The property, which resides in Aberdeen, was Cobain’s place of residence between 1968 to 1984, and was declared by a nine-person Governor’s Advisory Council on Historic Preservation as being “directly associated with an individual who made an important contribution to a community or to a group of people”.
Said Allyson Brooks, executive director of the state’s Department of Archaeology and Historic Preservation, “It’s rare to have a childhood home considered.
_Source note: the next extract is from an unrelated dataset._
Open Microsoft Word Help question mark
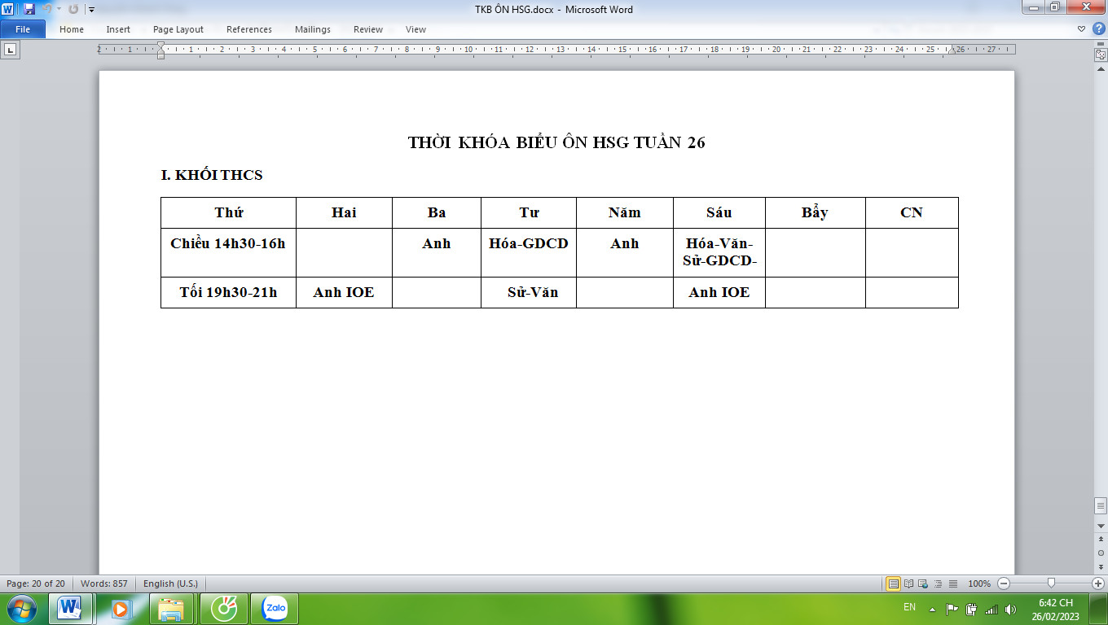 click(x=1098, y=28)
Generally we want to be sure that we’re acknowledging that something happened in a childhood home that was significant.
“In this case,” she continued, “it’s Kurt Cobain, who developed his musical passions and skills in Aberdeen and in that house.”
What’s more, the house’s current owner, Lee Bacon – who purchased the property from the Cobain family with his wife Danielle in 2018 – says the pair have plans to turn the building into a “tribute project to Kurt’s early life and career, with museum detail”.
In an interview with Rolling Stone, Bacon said the project is “90 to 95 percent” complete, and revealed that they are exploring the possibility of opening it up as an occasional private tour venue in the spring.
Both of the Bacons have been working closely with Cobain family to restore the house to its vintage-era glory and kit it out with period-accurate visual and functional appointments.
As well as retrieving the Cobain family’s original belongings – including a dining table, mattress and china hutch – the Bacons will also repaint the property’s yellow facade to match the colors it sported in the ‘70s.
Kim Cobain, Kurt’s sister, said in the same interview, “I enjoy being involved and providing my input. I am very happy and supportive Lee and Dani took this on three years ago.”
To coincide with the restoration, Bacon has also purchased a 25,000-square-foot building in Aberdeen, 8,000 of which he plans to turn into a Cobain-dedicated “Tribute Lounge and Gallery Cafe” that will feature artifacts, photos and memorabilia.
Bacon will also work with guitar builder Larry Brooks for the installation, the latter of whom will provide the history behind Cobain's famed Jag-Stang electric guitar, which Brooks custom-built for the Nirvana legend, and will be reissued by Fender this year.